[Data extracted from a collection]
- - - -

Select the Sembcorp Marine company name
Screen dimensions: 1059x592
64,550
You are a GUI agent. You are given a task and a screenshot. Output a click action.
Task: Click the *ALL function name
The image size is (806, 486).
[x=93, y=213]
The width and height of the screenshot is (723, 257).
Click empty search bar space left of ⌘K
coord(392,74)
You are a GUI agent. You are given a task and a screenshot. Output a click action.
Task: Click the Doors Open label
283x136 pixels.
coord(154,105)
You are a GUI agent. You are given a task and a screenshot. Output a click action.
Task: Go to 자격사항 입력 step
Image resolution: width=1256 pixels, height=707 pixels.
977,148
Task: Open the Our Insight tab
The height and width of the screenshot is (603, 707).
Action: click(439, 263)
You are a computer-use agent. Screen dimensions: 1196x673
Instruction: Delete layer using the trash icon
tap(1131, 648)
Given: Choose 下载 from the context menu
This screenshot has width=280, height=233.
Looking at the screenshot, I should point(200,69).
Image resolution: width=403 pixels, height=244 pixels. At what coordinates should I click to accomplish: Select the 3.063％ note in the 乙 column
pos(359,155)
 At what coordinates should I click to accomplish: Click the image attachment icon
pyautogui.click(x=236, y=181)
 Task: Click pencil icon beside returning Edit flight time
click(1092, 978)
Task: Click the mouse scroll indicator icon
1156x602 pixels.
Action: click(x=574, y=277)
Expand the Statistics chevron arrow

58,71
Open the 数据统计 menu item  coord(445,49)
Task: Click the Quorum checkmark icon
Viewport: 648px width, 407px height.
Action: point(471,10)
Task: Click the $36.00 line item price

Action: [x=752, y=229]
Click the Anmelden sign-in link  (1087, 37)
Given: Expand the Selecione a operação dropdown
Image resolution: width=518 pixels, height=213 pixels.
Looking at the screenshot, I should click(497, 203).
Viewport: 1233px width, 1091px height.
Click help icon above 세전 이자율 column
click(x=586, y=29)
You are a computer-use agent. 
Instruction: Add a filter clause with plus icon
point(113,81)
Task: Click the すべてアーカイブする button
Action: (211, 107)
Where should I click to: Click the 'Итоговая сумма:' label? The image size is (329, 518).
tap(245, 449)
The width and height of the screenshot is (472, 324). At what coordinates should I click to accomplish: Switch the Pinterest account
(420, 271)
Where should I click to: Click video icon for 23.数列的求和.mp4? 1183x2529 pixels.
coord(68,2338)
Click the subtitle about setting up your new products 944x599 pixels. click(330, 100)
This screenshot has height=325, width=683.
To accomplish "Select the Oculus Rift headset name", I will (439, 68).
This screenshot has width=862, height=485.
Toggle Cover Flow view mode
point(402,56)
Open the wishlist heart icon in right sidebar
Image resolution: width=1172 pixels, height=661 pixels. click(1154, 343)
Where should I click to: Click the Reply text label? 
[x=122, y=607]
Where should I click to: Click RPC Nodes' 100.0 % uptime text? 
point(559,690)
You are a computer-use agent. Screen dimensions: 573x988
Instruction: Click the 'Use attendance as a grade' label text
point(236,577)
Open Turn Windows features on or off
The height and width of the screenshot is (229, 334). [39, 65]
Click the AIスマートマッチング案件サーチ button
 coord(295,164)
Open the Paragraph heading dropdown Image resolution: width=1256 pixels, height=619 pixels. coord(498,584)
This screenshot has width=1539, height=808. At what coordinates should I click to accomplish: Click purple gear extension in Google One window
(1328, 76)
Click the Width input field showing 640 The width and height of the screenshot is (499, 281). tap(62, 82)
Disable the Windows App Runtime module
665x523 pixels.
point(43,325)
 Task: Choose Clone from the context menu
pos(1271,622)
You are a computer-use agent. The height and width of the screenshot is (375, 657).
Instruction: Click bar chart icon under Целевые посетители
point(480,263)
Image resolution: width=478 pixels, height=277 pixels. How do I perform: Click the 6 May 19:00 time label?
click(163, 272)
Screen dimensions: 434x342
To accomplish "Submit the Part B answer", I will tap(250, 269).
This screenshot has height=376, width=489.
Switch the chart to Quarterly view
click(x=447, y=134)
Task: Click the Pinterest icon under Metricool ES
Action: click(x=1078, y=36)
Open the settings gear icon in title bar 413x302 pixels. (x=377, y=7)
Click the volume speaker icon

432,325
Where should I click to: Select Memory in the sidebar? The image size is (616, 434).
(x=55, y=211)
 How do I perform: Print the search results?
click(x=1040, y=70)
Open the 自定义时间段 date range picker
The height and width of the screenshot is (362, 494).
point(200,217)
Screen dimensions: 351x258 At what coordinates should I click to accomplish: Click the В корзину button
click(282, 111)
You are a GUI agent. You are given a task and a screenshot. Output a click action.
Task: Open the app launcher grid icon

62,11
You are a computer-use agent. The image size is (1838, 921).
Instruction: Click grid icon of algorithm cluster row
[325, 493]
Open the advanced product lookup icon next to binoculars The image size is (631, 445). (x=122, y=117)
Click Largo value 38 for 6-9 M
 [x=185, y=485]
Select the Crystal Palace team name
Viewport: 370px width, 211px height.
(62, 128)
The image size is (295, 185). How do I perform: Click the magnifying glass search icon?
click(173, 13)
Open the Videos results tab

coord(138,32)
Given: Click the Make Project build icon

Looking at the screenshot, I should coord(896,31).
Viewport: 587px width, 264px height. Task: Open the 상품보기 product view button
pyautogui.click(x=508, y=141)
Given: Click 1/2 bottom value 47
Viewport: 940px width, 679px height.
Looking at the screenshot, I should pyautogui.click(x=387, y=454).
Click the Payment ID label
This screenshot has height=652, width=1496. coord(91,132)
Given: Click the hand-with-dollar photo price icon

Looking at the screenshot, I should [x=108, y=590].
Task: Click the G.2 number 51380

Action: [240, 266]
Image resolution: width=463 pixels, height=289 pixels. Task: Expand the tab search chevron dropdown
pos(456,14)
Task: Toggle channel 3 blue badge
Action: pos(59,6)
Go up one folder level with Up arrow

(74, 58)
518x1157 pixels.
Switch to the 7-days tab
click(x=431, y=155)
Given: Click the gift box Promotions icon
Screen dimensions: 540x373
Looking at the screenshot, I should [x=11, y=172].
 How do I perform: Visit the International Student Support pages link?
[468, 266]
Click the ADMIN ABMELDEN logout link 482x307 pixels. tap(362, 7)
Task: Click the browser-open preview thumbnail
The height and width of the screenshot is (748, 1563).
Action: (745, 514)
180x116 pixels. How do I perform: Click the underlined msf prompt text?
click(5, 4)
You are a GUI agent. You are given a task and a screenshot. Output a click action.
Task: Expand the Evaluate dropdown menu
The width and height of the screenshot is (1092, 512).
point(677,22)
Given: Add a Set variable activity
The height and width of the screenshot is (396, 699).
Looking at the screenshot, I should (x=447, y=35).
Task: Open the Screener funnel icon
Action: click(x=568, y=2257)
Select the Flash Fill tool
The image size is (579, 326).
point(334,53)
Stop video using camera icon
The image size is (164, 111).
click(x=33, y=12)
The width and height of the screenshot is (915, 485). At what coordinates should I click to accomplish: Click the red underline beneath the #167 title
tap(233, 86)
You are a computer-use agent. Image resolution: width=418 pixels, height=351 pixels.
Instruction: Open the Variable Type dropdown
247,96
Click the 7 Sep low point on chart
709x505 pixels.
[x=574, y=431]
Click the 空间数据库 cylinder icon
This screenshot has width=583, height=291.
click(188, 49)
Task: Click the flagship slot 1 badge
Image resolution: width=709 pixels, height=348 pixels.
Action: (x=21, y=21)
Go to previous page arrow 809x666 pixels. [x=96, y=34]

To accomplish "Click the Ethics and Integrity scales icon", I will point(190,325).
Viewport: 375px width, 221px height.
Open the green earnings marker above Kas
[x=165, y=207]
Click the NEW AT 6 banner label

- - - -

__Task directions__. Copy every line in the data above that has the string "will" in it.

__Reply__.
To accomplish "Select the Oculus Rift headset name", I will (439, 68).
To accomplish "Submit the Part B answer", I will tap(250, 269).
To accomplish "Click the Ethics and Integrity scales icon", I will point(190,325).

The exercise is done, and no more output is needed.